Mengapa Muhammadiyah dan NU sering berbeda dalam menentukan awal Ramadhan dan awal Syawal?
Menurut saya ada beberapa alasan;
1. Ormas Muhammadiyah dalam menentukan awal bulan baru menggunkan
metode hisab. Metode hisab biasanya sudah bisa diramalkan jauh-jauh
hari. Berbeda dengan NU / pemerintah, menggunakan metode rukyat, yang
artinya hilal bulan baru jika berada di atas 2 derajad di atas ufuk. dan
baru tidak bisa diramalkan jauh hari sebelumnya alias mesti dilihat
atau dipraktekkan pada hari yang dianggap hilal akan muncul.
2.
Muhammadiyah menggunakan metode hisab tidak lain tujuannya adalah agar
kita selaku umat Islam tidak perlu direpotkan lagi dengan melihat hilal.

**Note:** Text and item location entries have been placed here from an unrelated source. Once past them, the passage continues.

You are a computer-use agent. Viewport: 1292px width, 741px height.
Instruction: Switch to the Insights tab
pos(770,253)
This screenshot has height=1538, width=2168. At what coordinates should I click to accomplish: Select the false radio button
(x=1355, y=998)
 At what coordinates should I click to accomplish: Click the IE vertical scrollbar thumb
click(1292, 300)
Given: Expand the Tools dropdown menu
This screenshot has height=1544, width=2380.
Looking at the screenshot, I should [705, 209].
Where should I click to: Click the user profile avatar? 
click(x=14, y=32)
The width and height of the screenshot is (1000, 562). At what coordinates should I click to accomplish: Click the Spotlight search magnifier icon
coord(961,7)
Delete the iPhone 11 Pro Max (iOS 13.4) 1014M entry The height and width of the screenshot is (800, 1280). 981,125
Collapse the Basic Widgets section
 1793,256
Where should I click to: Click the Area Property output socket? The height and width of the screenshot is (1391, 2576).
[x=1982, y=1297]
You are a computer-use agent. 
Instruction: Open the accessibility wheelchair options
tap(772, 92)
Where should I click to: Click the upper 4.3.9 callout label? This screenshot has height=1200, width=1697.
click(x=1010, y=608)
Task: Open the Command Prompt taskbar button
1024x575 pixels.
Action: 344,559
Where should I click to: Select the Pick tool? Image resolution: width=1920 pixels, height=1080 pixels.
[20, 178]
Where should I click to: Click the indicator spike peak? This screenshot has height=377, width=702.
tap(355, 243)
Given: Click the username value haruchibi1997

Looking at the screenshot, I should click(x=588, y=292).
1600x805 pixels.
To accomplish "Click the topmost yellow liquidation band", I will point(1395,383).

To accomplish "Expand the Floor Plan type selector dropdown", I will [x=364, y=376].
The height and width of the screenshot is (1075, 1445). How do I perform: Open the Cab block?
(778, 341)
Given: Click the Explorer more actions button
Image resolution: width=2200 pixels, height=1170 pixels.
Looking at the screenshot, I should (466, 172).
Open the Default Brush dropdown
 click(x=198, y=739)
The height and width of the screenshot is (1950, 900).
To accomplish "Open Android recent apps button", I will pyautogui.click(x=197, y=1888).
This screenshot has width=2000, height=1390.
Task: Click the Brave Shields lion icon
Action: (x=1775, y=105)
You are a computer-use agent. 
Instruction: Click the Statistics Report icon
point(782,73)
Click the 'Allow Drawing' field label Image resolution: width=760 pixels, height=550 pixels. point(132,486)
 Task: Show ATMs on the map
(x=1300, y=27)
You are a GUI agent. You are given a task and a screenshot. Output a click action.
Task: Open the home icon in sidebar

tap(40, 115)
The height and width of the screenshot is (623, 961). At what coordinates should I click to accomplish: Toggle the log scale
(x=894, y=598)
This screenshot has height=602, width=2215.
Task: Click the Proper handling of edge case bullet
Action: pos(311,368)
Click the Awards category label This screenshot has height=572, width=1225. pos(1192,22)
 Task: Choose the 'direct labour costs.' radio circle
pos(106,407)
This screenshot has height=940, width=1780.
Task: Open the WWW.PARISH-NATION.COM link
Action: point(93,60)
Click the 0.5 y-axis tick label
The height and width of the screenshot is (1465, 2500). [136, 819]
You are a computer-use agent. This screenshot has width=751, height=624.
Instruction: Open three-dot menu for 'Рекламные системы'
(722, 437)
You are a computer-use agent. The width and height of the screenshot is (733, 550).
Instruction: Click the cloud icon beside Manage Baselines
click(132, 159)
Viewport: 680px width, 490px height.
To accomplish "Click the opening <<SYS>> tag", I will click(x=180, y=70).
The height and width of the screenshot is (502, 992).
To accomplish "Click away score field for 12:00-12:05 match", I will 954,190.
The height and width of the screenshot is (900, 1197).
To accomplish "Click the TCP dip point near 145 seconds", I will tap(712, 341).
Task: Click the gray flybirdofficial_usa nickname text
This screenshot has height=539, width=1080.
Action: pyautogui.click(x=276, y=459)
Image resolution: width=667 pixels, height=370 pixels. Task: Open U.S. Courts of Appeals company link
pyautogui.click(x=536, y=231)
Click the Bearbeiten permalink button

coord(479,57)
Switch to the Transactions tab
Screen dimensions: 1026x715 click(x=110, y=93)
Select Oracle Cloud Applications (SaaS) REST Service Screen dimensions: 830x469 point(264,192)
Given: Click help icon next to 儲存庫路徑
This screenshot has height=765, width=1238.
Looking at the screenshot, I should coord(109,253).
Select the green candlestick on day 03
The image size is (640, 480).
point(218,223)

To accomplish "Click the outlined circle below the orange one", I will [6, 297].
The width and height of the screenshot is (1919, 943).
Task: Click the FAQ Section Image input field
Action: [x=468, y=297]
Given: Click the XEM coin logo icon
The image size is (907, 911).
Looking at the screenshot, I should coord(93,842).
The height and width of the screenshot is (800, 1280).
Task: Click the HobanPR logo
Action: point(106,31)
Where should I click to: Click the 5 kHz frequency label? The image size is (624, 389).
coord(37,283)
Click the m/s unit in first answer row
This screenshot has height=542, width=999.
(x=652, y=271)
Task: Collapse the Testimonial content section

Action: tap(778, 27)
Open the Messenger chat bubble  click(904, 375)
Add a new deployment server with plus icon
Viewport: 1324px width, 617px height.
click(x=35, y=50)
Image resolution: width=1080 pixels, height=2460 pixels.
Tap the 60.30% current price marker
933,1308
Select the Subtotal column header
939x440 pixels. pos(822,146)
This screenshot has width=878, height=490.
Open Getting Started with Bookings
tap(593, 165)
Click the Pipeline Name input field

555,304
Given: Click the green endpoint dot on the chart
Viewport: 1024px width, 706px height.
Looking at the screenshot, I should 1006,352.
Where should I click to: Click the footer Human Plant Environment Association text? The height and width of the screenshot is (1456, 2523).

Toh ilmu astronomi sekarang sudah sangat canggih, sehingga pergerakan
benda angkasa ataupun misalnya gerhana bulan dan matahari sudah bisa
diramalkan waktu dan tempatnya dengan tepat. Selain itu, mereka
beranggapan seandainya seluruh dunia misalnya gelap ataupun tertutup
awan, mustahil hilal dapat dilihat, terlebih daerah-daerah yang sarana
komunikasinya belum terjangkau dengan baik.
3. Pemerintah,
selama puluhan tahun berpegang pada metode rukyat. Bagaimanapun
pemerintah, dalam hal ini Kementerian Keagamaan tentu memiliki
alasan-alasan tertentu dalam memakai metode ini. Toh alat sudah semakin
canggih( misalnya teleskop atau teropong), rasanya tidak repot-repot
amat untuk melihat bulan baru. Media komunikasi massal dan global sudah
banyak dimiliki masyarakat, seperti Handphone dan Televisi, sehingga
berita dapat disosialisakan dengan cepat.
Bagaimana? Yaah,
mudahan kita bisa memahami perbedaan tersebut. Tak perlu ada perdebatan
yang sengit jika kita selaku umat Islam paham mengenai hal ini. Tak
perlu lagi kita gontok-gontokkan. Silakan ikuti yang mana, pemerintah
atau Ormas Muhammadiyah, NU, PERSIS terserah.... Intinya kita harus
selalu berpegang pada satua saja, jangan gonta-ganti cari enaknya aja.
heheee dan jangan sampai pula kita mengikuti arahan Ormas tertentu
karena berniat ingin mengurangi jumlah hari puasa Ramadhan yaa? xixixi.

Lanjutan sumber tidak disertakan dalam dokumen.